November 29, 1926. Rehearing Denied January 31, 1927.
Certiorari to Court of Appeal, Parish of Orleans.
Action by Mrs. Amelia Gallman Klein against Jacob Young and wife. Judgment for plaintiff was reversed by the Court of Appeal, and plaintiff brings certiorari. Judgment annulled, and case remanded to Court of Appeal.
Eugene Stanley, Maurice Rooney, and M.C. Scharff, all of New Orleans, for relatrix.
Dart Dart, of New Orleans, for respondents.
The question in this case is stated in the opinion by the Court of Appeal (Gallman v. Young, 3 La.App. 758) thus:
"Can a lessor, by contract, shift from himself to his lessee the primary obligation imposed on the lessor by law of seeing to the safety of his building, so as to absolve himself from all responsibility to others who derive through his lessee the right to be on the leased premises?"
The plaintiff, whose occupation was that of a practical nurse, occupied a room which she rented from Mrs.

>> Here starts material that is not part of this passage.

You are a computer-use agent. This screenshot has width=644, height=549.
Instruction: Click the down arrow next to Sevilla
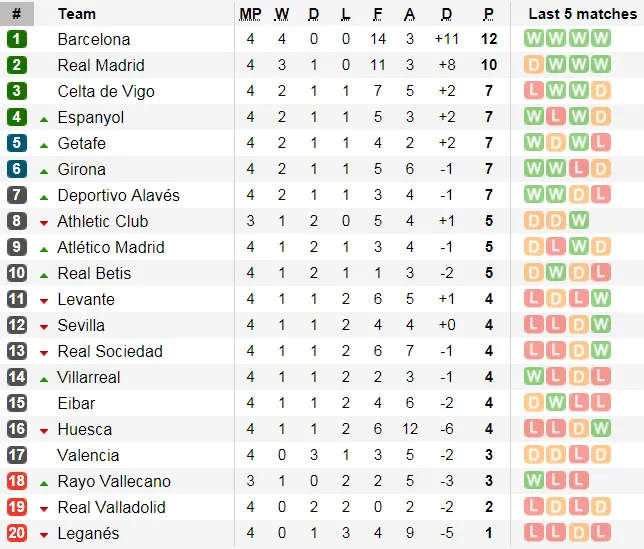[x=44, y=326]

Agnew, in a house owned by the defendants and leased to Mrs. Agnew. A part of the back stairs gave way while plaintiff was going from the house to the yard and she fell and fractured her hip. She was seriously injured and permanently crippled by the accident. The cause of the accident was that the stairs had become defective and dangerous because of neglect to repair them. She sued the owners of the building for $10,000 damages, and was allowed $5,000 by the judgment of the civil district court. The Court of Appeal reversed the judgment and rejected the demand. The case is before us on a writ of review.
The defendants denied that the accident was caused by any defect in the stairs, and averred that it was caused by negligence on the part of the plaintiff; but they relied mainly on the alternative defense that they were relieved of all responsibility for the condition of the premises by the stipulations in the contract of lease, in which Mrs. Agnew acknowledged that she received the premises and appurtenances in good condition, and agreed to keep the same in like good condition and to so return the same at the end of the lease, and in which contract it was stipulated that the lessors would not be liable for damages caused by any vice or defect in the leased premises, except in case of positive neglect to have repairs made after notice and a reasonable time, and in which contract Mrs. Agnew obligated herself "to make no sublease, nor transfer said lease in whole or in part * * * without the written consent of the lessor."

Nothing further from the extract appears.